Capitalism as a philosophy grinds up people, and destroys the environment as well. Mark Fisher, author of Capitalist Realism: Is There No Alternative?, has written about the incompatible relationship of capitalism and environmental care on page 18, alleging, “Yet environmental catastrophe features in late capitalism only as a kind of simulacra, its real implications for capitalism too traumatic to be assimilated into the system. The significance of Green critiques is that they suggest that, far from being the only viable political-economic system, capitalism is in fact primed to destroy the entire human environment. The relationship between capitalism and eco-disaster is neither coincidental or accidental: capital’s ‘need of a constantly expanding market’, its ‘growth fetish’, mean that capitalism is by its very nature opposed to any notion of sustainability.” The point of Mark Fisher’s very readable little book is that it is easier for us to imagine dystopian futures where human civilization has been ruined, rather than imagine an end to capitalism, which I believe we need to save the planet from overheating into temperatures that human civilization cannot thrive in. Relying on Industrialization in the North, rather than human labor, was fueled by fossil fuels like coal and oil, and now we need a creative and well designed green revolution with renewable energy, quickly. I digress a little bit, but I have a lot of questions about my future (I plan to work in solar technologies), our future, just as newly freedmen had about their futures after the Civil War.
This chapter is the first time we as readers see Steve Prince’s art within in the book, working as a corridor between the ideas in the first two chapters, as well as lifting the book’s ideas out of history and illustrating how they persist today. “The Veil” is held up by white hands in the sky and the progression of power over black people from slave owner (Uncle Sam) to military general to the warden of the for-profit prison system America suffers from today. The detailed lines of the men’s harsh faces adds an emotional intensity to the discussion. The poem Du Bois chose as an epigraph, entitled “The Present Crisis” by James Russell Lowell, reminds readers that the crisis of slavery continued long after the Civil War ended. Both paratexts share an unexpected temporal shift, and an emotional intensity that Du Bois avoids in his analysis of the situation. The line “Careless seems the Great Avenger” spoke to me, and I liked the framing of the situation as an epic battle between forces (“Twixt old systems and the word”) that God watches but does not necessarily participate in, which would explain the disorganization of it all.

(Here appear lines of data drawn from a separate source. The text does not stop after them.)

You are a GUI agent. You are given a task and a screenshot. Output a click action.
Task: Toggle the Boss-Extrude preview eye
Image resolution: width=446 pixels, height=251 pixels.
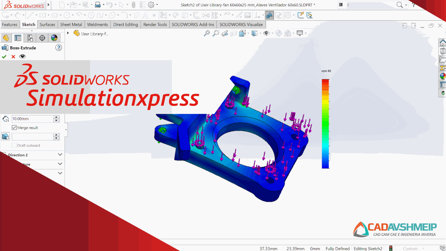(22, 56)
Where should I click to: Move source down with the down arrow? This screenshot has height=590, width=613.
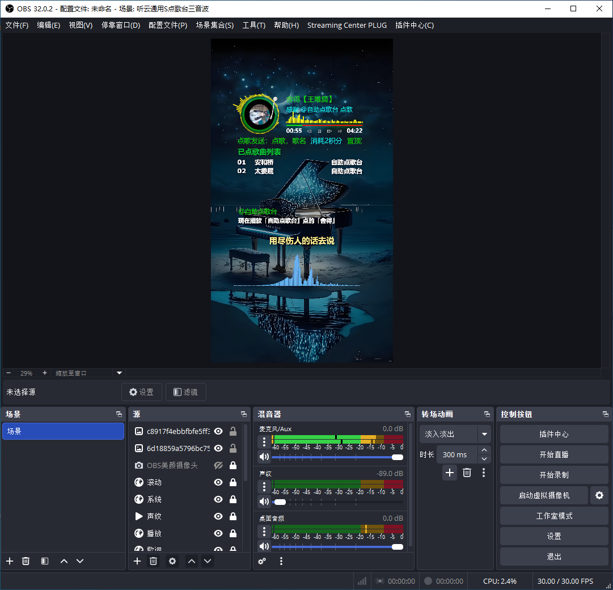[208, 561]
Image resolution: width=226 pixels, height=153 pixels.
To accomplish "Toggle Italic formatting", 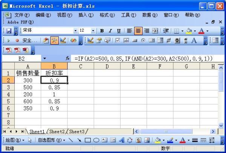I will click(110, 31).
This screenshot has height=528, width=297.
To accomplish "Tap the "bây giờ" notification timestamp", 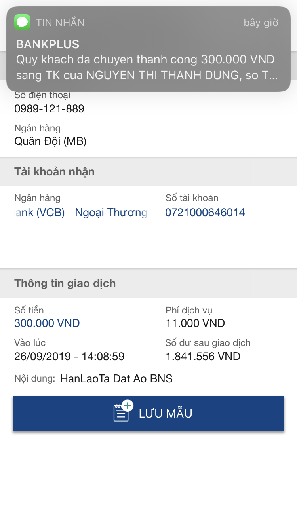I will pyautogui.click(x=261, y=23).
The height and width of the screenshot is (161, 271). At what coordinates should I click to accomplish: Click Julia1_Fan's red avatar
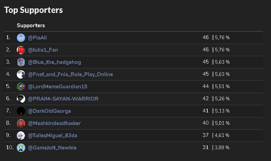pyautogui.click(x=21, y=50)
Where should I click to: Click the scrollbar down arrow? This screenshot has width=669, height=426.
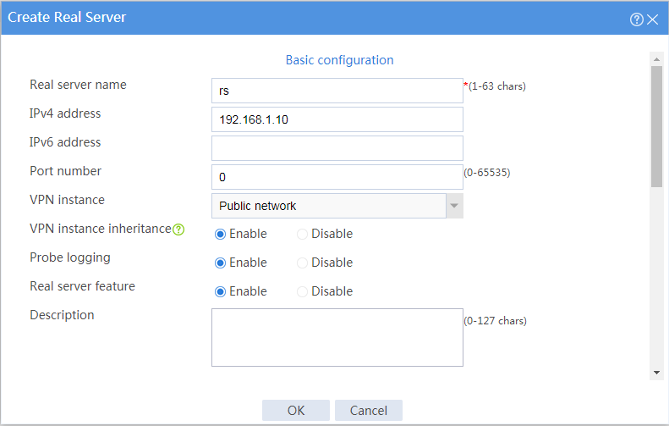pyautogui.click(x=656, y=373)
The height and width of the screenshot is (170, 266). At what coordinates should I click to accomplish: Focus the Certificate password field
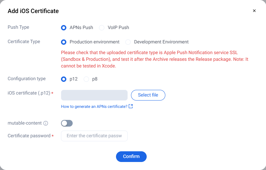[94, 136]
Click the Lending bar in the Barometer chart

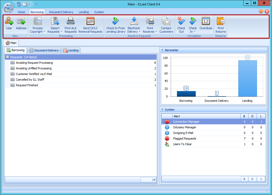[247, 78]
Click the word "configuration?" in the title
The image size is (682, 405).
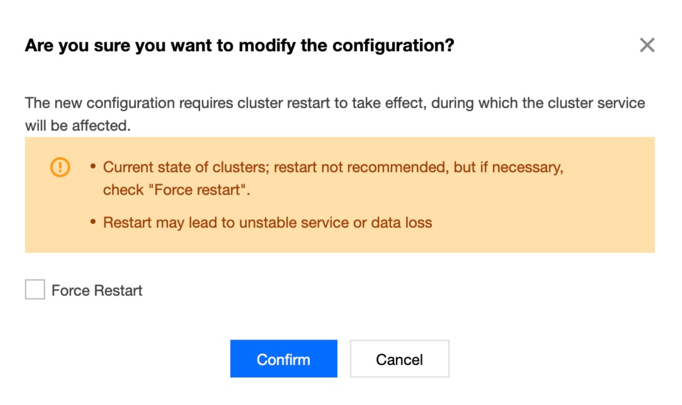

Dan Dezarn made the point that Reconstruction could be seen as a case of poor design. Du Bois certainly critiqued the work, but on page 32 he also made clear the daunting social forces the work had to contend with, “In a time of perfect calm, amid willing neighbors and streaming wealth, the social uplifting of four million slaves to an assured and self-sustaining place in the body politic and economic would have been a herculean task; but when to the inherent difficulties of so delicate and nice a social operation were added the spite and hate of conflict, the hell of war; when suspicion and cruelty were rife, and gaunt Hunger wept beside Bereavement,—in such a case, the work of any instrument of social regeneration was in large part foredoomed to failure.” Similarly, in a time when world wide cooperation is needed most to forestall climate change, fascism and xenophobia rear their ugly heads. In the South, Jim Crow laws increased the starkness of the color line. Immediately after the war, little kingdoms and despots arose, creating a program that lacked unity. The courts did not provide balance as they should have, instead either punishing whites if they were Freedmen Bureau courts, or presupposing guilt of black people in the regular courts as in the supposedly past days of slavery. Most crucially, the temporal scale of the Bureau was insufficient, because they saw their work as temporary and thought suffrage could be the ultimate solution. The options appeared to be reversion to the previous system of slavery, or suffrage, instead of a gradual march to equality. I see a similar flawed pattern of all or nothing thinking from conservatives like Trump in regards to carbon emissions.